A country’s soft power, according to Nye, rests on three resources namely a)its culture that must be attractive to others), b)its political values when it lives up to them at home and abroad, and c) its foreign policies when others see them as legitimate and having moral authority. In his words
“A country may obtain the outcomes it wants in world politics because other countries – admiring its values, emulating its example, aspiring to its level of prosperity and openness – want to follow it. In this sense, it is also important to set the agenda and attract others in world politics, and not only to force them to change by threatening military force or economic sanctions. This soft power – getting others to want the outcomes that you want – co-opts people rather than coerces them.”
Soft power resources are the assets that produce attraction which often leads to acquiescence. Nye asserts that “Seduction is always more effective than coercion, and many values like democracy, human rights, and individual opportunities are deeply seductive. However, it must be remembered that soft power is a double-edged weapon; if the citizens of a country are attracted by the ideas, ideals, and policies of another state, they can also be repelled by these very traits if they are repulsive enough to create a bad image of the state or society. Obviously, in this respect, the role of media cannot be overemphasised.
The Soft Power 30, an annual index published by Portland Communications and the USC Center on Public Diplomacy for 2018, ranked the Western countries as the leading sovereign states in soft power with the United Kingdom at the top. On the other hand, the 2016/17 Monocle Soft Power Survey ranked the United States as the leading country in soft power. Both the Soft Power 30 and Monocle gave France the top spot in 2019.
- Alliance Building
Building alliances with those who mutually share their views on foreign policy issues is an age-old practice and has been used successfully throughout history for waging wars or defending against foreign aggression. From the early writing of the Indian philosopher Kautilya, more than two thousand years ago to modern-day scholars, alliances have been treated as a universal component of the relations between political units irrespective of their degree of organisation and location in time and space. This state of affairs, it is maintained, will be continued in the foreseeable future.

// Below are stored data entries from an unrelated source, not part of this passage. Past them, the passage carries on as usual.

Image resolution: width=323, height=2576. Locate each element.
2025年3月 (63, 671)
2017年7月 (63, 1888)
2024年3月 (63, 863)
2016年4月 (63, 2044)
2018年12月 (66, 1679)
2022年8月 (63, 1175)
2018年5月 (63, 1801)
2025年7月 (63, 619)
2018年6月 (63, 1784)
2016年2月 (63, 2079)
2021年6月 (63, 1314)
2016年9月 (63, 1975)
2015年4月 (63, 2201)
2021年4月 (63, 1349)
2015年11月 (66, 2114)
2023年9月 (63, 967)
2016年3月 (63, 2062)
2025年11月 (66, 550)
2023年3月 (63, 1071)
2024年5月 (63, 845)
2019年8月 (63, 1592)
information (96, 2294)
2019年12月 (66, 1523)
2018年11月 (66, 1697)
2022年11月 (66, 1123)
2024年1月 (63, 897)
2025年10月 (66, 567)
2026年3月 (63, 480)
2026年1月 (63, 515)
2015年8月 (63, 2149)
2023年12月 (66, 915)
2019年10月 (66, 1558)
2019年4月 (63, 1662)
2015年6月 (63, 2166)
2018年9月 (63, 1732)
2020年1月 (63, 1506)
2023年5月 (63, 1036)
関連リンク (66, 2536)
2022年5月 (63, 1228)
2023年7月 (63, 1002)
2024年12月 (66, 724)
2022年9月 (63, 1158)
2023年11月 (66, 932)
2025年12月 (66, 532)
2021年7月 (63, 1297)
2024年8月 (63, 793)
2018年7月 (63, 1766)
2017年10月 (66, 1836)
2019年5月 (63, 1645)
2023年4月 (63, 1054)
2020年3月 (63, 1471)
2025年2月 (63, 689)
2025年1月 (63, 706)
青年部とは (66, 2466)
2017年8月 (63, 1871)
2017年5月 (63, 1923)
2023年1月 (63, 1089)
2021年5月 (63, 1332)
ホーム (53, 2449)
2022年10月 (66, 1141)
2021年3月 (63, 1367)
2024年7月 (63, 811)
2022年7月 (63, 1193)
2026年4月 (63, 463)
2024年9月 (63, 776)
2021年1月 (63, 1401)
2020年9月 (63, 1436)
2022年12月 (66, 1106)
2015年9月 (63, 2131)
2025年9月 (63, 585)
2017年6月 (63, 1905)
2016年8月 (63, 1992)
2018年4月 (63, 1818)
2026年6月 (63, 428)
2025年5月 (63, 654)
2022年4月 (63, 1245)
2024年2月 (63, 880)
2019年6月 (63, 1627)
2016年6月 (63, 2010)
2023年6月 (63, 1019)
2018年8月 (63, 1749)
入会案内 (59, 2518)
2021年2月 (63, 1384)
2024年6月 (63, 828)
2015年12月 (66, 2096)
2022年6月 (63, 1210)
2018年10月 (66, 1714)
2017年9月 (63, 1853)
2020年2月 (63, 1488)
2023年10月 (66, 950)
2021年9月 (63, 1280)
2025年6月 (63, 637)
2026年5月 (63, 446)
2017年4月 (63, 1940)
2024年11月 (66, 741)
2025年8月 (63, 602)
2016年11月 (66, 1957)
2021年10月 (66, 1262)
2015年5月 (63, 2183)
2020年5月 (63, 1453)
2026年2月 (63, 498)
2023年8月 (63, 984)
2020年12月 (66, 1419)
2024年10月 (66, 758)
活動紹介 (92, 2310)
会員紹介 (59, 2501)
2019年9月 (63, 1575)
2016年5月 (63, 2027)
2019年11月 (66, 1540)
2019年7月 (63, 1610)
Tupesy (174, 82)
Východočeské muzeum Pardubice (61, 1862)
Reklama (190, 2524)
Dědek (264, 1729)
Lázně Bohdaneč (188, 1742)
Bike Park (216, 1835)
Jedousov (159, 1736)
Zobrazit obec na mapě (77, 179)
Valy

While alliance-building can be a useful instrument to ward off the threat of foreign aggression, it also entails the possibility of unnecessary involvement in an unwanted war started by one member of the alliance. Several studies find that such defensive alliances deter conflict while many question these findings. In fact, it is generally believed that alliance commitments deterred conflict in the pre-nuclear era but have no statistically meaningful impact on war in the post-nuclear era. Another study finds that while alliance commitments deter conflict between sides with a recent history of conflict, alliances tend to provoke conflicts between states without such a history.
Most research suggests that democracies are more reliable allies than non-democracies. One of the most profound effects of alliances can be seen in technological innovation, due to conduits of knowledge flows that are open between allies but closed between rivals.